The two most famous companies were allocated playhouses of their own. The Lord Admiral’s Men performed at the Rose Theatre on Bankside. Their lead actor was Edward Alleyn, admired for his portrayals of Christopher Marlowe’s Dr Faustus, Barabas the Jew and Tamberlaine the Great.

The second company was Shakespeare’s the Lord Chamberlain’s, later known as the King’s Men. They performed at the Theatre in Shoreditch, which was eventually dismantled, rebuilt on Bankside and renamed the Globe. Their star actor was Richard Burbage, who played the first ever Hamlet, Othello, Macbeth and King Lear.

Elizabethan actors worked hard; theatre-going was a new phenomenon in London and with so many playhouses competing with each other the plays had to be enthralling. The actors would perform up to thirty-five plays in a year without performing the same play on consecutive afternoons.

Actors memorised their lines from cue scripts, which contained only their lines and a few cues. It would have been common for an actor to forget a line, so he might make it up, borrow from another play or gesture to a prompter within the ‘tiring house’ to help him remember.
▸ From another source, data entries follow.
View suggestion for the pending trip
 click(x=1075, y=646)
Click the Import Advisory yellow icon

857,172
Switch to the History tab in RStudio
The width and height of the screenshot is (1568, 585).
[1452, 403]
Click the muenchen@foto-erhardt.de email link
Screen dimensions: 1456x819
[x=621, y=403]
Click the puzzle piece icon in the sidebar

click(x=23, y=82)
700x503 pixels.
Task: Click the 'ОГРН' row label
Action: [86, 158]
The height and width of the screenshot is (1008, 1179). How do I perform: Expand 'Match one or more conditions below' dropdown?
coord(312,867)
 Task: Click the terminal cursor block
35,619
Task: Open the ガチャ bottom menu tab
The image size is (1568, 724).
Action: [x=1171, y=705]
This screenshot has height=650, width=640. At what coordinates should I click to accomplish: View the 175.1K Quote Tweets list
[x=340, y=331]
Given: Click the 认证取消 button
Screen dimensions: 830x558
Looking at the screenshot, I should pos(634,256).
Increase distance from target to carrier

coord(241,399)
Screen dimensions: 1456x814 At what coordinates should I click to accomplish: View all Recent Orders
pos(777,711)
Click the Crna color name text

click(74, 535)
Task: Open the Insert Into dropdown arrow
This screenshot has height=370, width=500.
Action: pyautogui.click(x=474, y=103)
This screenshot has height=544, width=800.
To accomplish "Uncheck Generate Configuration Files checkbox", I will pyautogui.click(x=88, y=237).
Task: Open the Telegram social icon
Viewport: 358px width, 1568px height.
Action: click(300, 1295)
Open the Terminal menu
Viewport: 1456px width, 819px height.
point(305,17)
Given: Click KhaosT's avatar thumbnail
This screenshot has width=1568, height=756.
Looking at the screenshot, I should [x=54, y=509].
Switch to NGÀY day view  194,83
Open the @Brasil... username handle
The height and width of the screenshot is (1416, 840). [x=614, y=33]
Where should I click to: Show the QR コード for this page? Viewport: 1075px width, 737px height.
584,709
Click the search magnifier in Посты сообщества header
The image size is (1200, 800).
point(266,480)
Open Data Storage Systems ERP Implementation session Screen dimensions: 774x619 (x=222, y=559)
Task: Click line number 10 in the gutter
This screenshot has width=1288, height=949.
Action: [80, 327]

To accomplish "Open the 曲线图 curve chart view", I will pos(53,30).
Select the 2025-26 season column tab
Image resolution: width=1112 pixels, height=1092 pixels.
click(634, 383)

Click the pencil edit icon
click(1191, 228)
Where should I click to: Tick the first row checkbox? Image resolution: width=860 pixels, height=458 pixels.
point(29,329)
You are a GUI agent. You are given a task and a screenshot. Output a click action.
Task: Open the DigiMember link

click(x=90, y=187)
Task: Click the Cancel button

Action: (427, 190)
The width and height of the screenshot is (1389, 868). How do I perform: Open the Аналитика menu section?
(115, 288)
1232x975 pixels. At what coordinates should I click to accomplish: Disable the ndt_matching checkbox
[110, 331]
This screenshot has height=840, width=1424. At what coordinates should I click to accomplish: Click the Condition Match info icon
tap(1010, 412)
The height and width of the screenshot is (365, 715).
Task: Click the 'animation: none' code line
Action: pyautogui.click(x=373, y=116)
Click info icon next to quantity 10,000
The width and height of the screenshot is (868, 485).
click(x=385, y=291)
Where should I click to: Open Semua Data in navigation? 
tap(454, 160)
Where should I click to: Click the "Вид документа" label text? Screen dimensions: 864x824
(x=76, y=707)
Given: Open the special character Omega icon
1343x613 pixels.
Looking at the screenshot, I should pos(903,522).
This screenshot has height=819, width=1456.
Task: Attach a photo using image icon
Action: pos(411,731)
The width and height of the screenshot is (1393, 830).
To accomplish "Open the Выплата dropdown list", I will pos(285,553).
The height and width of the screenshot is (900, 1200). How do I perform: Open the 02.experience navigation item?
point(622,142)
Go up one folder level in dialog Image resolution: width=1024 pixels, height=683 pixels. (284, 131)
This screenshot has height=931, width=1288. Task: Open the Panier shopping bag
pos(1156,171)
New plays were being written at a fast rate, firmly establishing the profession of the playwright in London, but popular plays like Shakespeare’s at the Globe and Marlowe’s at the Rose continued to be revived for years.

Between eight and twelve sharers or principal actors were responsible for the financial management of the company, hiring and firing and selecting plays to perform. Sometimes up to thirty hired men would perform a variety of tasks, such as minor acting roles, collecting money at the gate, acting as stagehand, or even helping actors to dress and undress.

Acting companies recruited boys to learn the trade; these boys were aged between twelve and twenty-one. They performed all the women’s roles. This means that the first Juliet, Desdemona and Portia were all played by young boys who wore glamorous gowns, wigs and white make-up.